Ahead of the budget, economists have suggested lower corporate and personal taxes, fewer tax exemptions, a uniform import duty to address the inverted duty structure to encourage manufacturing and more steps to create a bigger formal economy by building on demonetisation.
The suggestions followed a meeting organised by the Niti Aayog on the theme 'Economic Policy – The Road Ahead' attended by Prime Minister Narendra Modi and Finance Minister Arun Jaitley.
In his intervention, Modi called for innovative approaches in areas such as skill development and tourism, a statement released by the government said. He also explained the thought behind advancing the budget that would be presented almost a month earlier than usual, saying under the current system the authorisation of expenditure comes with the onset of the monsoon.
This results in government programmes being relatively inactive in the productive pre-monsoon months, he told economists. The budget is likely to be presented on February 1 this year rather than end February.
The railway budget has been absorbed into the main budget. The Central Board of Direct Taxes (CBDT) and the Central Board of Excise and Customs (CBEC) should not work in silos and share data, Niti Aayog Vice Chairman Arvind Panagariya cited Modi as saying while briefing reporters about the meeting.
If someone sees that his or her tax revenue is used to build, say a hospital, nobody will hesitate to pay tax, but when expenditure is not properly done, then people want to evade, Panagariya said, mentioning the PM’s intervention.
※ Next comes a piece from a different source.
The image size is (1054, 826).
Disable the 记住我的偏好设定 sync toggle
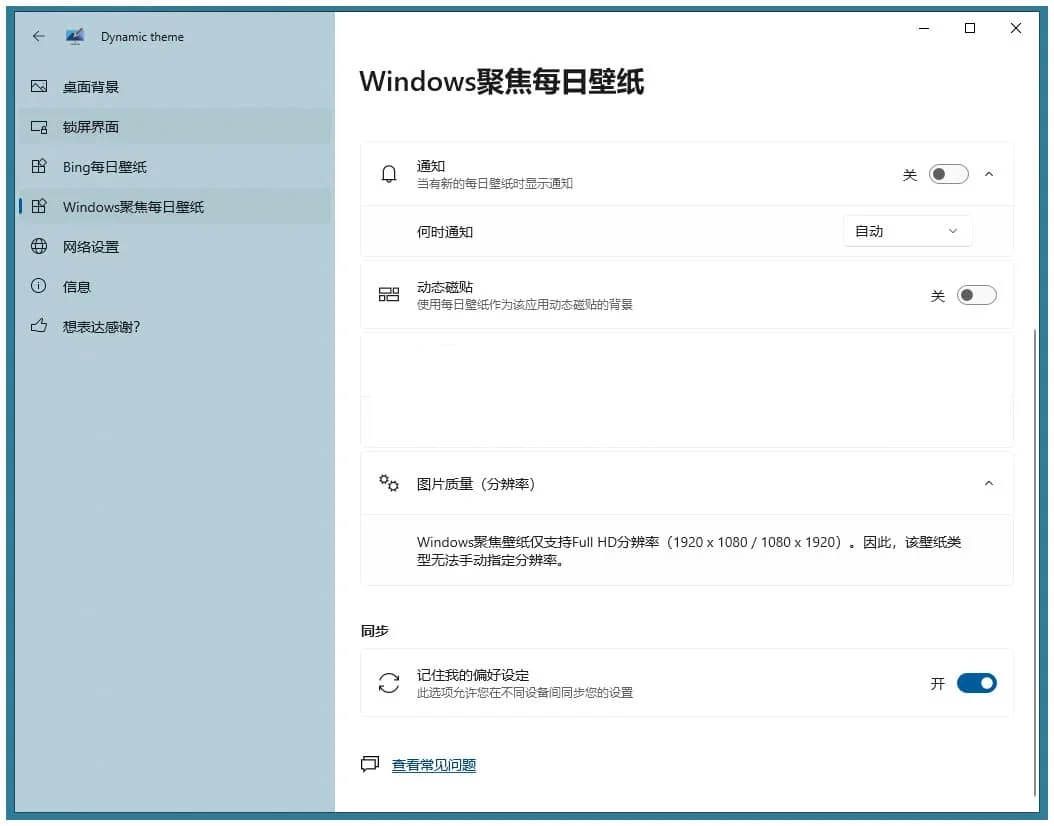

"Experts suggested reducing corporate and personal income tax, and removing exemptions to simplify the tax regime," Panagariya said. Before the meeting with Modi and Jaitley, three separate groups of economists deliberated on agriculture, skills, jobs, education and the budget with a mandate to make specific suggestions to the prime minister.
The economists and experts who attended the meeting included Pravin Krishna, Sukhpal Singh, Vijay Paul Sharma, Neelkanth Mishra, Surjit Bhalla, Pulak Ghosh, Govinda Rao, Madhav Chavan, NK Singh, Vivek Dehejia, Pramath Sinha, Sumit Bose and TN Ninan.
The economists recommended simplification of taxes and better coordination between the data bases of the tax department's two arms— CBDT and CBEC. On indirect taxes, the suggestion was to unify customs duties across the manufacturing sector to about 7 per cent to prevent inverted duty structures.
This would also ensure no loss of revenue. "The tariffs on components and inputs can be higher than the tariff on the final products. So that undercuts the incentive to produce the final product," Panagariya said.
The suggestions came in the wake of a pre-budget meeting earlier this month in which industry bodies had sought rationalisation of income tax slabs and reduction in corporate tax to about 18 per cent.
Finance minister Jaitley has said lower tax rates are possible in the future as higher revenue gets generated by a cashless system that will allow transactions to be tracked, following the government's demonetisation drive.
Even though the aspect of digitisation to promote it a ‘less-cash’ economy figured in Tuesday’s meeting, experts didn't delve deep into the impact of demonetisation on the economy. Besides budget-related matters, experts and senior government officials also discussed issues related to agriculture and job creation.
Farm sector experts suggested incentivising states to undertake market reforms, create a corpus for promoting farm mechanisation and micro irrigation, and provide interest subvention for term loans so that farmer incomes double by 2022.
Suggestions were also made for listing of state-owned companies and increased use of direct benefit transfers. Experts also suggested that there is a need to invest in the tourism sector, which has the potential to generate high-paying jobs and making Indian universities world class.